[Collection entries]
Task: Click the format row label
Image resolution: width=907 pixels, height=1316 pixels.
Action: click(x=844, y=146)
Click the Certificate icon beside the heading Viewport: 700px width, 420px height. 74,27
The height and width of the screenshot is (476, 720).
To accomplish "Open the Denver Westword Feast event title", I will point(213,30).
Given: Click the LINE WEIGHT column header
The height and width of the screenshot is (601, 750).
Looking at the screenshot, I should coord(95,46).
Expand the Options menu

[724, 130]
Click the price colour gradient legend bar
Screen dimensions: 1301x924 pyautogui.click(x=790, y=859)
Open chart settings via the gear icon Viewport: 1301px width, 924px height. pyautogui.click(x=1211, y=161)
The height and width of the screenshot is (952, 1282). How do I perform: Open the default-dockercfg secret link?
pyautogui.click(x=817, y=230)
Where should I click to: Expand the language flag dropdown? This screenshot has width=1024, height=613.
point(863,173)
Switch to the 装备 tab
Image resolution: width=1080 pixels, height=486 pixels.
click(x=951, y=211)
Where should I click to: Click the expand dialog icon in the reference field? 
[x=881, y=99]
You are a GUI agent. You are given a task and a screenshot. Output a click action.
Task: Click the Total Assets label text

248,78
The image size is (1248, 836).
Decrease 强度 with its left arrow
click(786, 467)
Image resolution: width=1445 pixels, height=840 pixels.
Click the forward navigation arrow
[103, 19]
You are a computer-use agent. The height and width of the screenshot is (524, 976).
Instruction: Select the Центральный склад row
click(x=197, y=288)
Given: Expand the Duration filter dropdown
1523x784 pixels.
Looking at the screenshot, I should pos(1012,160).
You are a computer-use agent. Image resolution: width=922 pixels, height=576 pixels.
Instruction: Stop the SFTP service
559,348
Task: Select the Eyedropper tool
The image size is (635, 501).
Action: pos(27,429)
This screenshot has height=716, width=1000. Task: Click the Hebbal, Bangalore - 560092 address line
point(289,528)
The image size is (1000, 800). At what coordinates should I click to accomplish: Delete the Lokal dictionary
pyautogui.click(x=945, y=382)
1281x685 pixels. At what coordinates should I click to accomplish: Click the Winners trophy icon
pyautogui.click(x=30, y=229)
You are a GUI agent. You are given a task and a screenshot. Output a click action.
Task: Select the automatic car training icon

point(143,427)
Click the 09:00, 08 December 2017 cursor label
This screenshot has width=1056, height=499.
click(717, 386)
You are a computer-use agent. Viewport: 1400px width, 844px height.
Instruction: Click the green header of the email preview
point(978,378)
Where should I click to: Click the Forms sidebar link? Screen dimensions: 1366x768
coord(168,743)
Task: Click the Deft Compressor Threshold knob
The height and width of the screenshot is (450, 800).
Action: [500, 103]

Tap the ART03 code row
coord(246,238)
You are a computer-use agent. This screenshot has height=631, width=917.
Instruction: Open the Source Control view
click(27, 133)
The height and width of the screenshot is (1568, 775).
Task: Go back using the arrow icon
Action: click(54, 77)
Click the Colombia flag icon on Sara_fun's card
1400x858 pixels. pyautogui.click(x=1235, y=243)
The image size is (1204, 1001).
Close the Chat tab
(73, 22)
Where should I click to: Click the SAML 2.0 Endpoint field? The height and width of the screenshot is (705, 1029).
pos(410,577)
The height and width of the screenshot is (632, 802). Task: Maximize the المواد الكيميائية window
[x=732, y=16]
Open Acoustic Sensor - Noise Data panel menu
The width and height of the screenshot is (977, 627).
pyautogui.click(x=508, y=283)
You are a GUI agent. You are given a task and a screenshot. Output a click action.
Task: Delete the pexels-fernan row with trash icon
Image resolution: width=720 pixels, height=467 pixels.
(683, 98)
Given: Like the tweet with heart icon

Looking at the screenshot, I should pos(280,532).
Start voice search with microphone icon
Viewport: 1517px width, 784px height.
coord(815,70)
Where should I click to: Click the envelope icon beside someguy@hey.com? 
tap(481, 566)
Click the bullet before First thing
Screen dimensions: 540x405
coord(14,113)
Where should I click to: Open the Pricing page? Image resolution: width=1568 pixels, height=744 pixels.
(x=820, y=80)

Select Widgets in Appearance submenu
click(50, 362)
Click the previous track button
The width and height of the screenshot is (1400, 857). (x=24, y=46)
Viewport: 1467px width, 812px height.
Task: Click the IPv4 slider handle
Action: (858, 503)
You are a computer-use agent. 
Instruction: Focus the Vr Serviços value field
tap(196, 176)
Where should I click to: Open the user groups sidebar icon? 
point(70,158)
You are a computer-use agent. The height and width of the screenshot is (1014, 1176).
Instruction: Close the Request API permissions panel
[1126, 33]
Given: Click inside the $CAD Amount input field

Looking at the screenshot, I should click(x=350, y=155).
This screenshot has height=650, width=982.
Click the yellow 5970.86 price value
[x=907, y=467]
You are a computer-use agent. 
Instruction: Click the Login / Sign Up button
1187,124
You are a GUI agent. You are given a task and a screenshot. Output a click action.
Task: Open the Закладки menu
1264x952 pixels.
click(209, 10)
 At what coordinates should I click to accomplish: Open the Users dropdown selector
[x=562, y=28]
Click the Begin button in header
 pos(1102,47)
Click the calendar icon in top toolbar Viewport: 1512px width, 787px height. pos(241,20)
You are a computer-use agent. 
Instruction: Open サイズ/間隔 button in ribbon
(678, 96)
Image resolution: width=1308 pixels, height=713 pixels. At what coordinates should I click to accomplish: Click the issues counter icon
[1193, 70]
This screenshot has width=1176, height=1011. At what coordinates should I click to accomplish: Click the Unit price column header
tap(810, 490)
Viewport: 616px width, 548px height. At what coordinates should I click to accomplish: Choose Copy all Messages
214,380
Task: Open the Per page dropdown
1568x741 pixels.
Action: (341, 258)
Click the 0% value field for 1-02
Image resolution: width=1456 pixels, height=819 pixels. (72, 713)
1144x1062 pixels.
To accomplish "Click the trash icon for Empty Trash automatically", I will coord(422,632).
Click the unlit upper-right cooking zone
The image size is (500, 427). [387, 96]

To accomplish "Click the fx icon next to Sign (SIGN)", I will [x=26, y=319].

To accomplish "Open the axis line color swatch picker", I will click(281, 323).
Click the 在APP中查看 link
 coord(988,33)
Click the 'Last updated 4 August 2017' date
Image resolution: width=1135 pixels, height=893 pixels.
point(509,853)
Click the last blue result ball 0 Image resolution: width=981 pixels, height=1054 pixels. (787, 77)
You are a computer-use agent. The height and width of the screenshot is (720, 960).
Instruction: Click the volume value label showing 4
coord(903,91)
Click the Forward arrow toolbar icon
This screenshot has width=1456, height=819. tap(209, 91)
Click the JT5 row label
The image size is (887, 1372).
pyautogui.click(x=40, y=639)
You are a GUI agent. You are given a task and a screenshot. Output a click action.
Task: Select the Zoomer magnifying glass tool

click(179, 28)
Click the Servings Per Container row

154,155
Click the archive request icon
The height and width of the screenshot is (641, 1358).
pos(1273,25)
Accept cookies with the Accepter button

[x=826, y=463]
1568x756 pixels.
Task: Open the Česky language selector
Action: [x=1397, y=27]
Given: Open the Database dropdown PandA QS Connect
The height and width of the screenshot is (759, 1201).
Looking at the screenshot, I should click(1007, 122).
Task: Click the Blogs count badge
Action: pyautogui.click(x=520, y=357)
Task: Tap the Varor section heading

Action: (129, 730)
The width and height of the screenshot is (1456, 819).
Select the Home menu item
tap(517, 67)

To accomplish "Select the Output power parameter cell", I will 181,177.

◆ **WORK TO DO**
Render the lines of the records from the one containing "Click the 0% value field for 1-02" through the end of the records as a numbered list, omitting blank lines.

◆ **WRITTEN ANSWER**
1. Click the 0% value field for 1-02
2. Image resolution: width=1456 pixels, height=819 pixels. (72, 713)
3. 1144x1062 pixels.
4. To accomplish "Click the trash icon for Empty Trash automatically", I will coord(422,632).
5. Click the unlit upper-right cooking zone
6. The image size is (500, 427). [387, 96]
7. To accomplish "Click the fx icon next to Sign (SIGN)", I will [x=26, y=319].
8. To accomplish "Open the axis line color swatch picker", I will click(281, 323).
9. Click the 在APP中查看 link
10.  coord(988,33)
11. Click the 'Last updated 4 August 2017' date
12. Image resolution: width=1135 pixels, height=893 pixels.
13. point(509,853)
14. Click the last blue result ball 0 Image resolution: width=981 pixels, height=1054 pixels. (787, 77)
15. You are a computer-use agent. The height and width of the screenshot is (720, 960).
16. Instruction: Click the volume value label showing 4
17. coord(903,91)
18. Click the Forward arrow toolbar icon
19. This screenshot has width=1456, height=819. tap(209, 91)
20. Click the JT5 row label
21. The image size is (887, 1372).
22. pyautogui.click(x=40, y=639)
23. You are a GUI agent. You are given a task and a screenshot. Output a click action.
24. Task: Select the Zoomer magnifying glass tool
25. click(179, 28)
26. Click the Servings Per Container row
27. 154,155
28. Click the archive request icon
29. The height and width of the screenshot is (641, 1358).
30. pos(1273,25)
31. Accept cookies with the Accepter button
32. [x=826, y=463]
33. 1568x756 pixels.
34. Task: Open the Česky language selector
35. Action: [x=1397, y=27]
36. Given: Open the Database dropdown PandA QS Connect
37. The height and width of the screenshot is (759, 1201).
38. Looking at the screenshot, I should click(1007, 122).
39. Task: Click the Blogs count badge
40. Action: pyautogui.click(x=520, y=357)
41. Task: Tap the Varor section heading
42. Action: (129, 730)
43. The width and height of the screenshot is (1456, 819).
44. Select the Home menu item
45. tap(517, 67)
46. To accomplish "Select the Output power parameter cell", I will 181,177.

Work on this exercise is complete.